2004-04 MIRA Ceti sprak met... Hans Van Winckel


Lijkt sterrenkunde bij de warme bakker een weinig voor de hand liggende combinatie? Misschien wel, maar wat stond enige maanden geleden te lezen op de cover van ‘De Zondag’, dat krantje dat je op zondag gratis van bij de bakker kan meenemen? “Leuvense professor ontdekt mysterieuze sterrennevel”. Geïllustreerd met een fraaie foto van het object in kwestie. Naast een grotere foto van Britney Spears die blijkbaar in het geheim getrouwd was. Diezelfde foto (niet die van Britney) was enkele dagen tevoren al Astronomy Picture of the Day geweest, en ook op de nieuwssite van de Hubble-ruimtetelescoop stond heel wat informatie te lezen over deze fascinerende nevel.

Voldoende redenen, zo leek ons, om de professor eens op te zoeken voor een interview. Hans Van Winckel is 37 jaar en als professor verbonden aan het Instituut voor Sterrenkunde van de KU Leuven.
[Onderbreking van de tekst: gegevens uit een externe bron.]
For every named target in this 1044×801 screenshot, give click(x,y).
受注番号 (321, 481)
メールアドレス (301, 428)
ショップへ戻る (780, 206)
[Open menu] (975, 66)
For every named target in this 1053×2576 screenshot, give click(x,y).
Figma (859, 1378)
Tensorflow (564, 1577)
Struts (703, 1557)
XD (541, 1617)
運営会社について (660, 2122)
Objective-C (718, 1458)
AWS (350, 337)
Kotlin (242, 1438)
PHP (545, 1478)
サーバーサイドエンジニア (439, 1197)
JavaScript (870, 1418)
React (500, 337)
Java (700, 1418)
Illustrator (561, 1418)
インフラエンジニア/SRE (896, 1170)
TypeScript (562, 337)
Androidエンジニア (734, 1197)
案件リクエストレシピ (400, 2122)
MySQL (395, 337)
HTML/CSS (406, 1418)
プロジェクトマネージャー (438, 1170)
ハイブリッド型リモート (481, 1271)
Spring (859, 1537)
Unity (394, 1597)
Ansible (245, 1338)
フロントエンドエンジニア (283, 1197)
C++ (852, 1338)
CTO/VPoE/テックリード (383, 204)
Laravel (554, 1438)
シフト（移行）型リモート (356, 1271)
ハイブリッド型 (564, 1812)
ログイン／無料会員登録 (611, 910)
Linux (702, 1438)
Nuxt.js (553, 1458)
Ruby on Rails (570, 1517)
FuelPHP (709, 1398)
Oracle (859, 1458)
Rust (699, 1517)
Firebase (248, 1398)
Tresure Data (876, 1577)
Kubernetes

De sterrenkundige microbe kreeg hij definitief te pakken in het begin van de jaren 1990 toen hij als jonge onderzoeker bij ESO aan de slag kon.

 

Hans Van WinckelProfessor, als pas afgestudeerde sterrenkundige meteen in Chili aan de slag kunnen op La Silla, dat lijkt echt wel een droomstart!

 

Inderdaad, dat was een heel boeiende en avontuurlijke periode, waarbij ik enorm veel geleerd heb. Want ook al was ik pas afgestudeerd, toch wist ik toen eigenlijk nog niet zo erg veel over sterrenkunde. Je vraagt je misschien af waarom? De reden is simpel en heeft alles te maken met hoe het universitair onderwijssysteem tot voor kort in ons land georganiseerd was. In tegenstelling tot de situatie in Nederland waar sterrenkunde een op zich staande studierichting is, was sterrenkunde tijdens onze opleiding in Leuven slechts een onderdeel van de studierichting wiskunde. Ten gevolge van de onderwijsvernieuwingen binnen de universiteit is dat intussen wel veranderd, zodat er tegenwoordig op het Instituut voor Sterrenkunde door studenten een master-opleiding sterrenkunde kan gevolgd worden, hetgeen een hele verbetering betekent.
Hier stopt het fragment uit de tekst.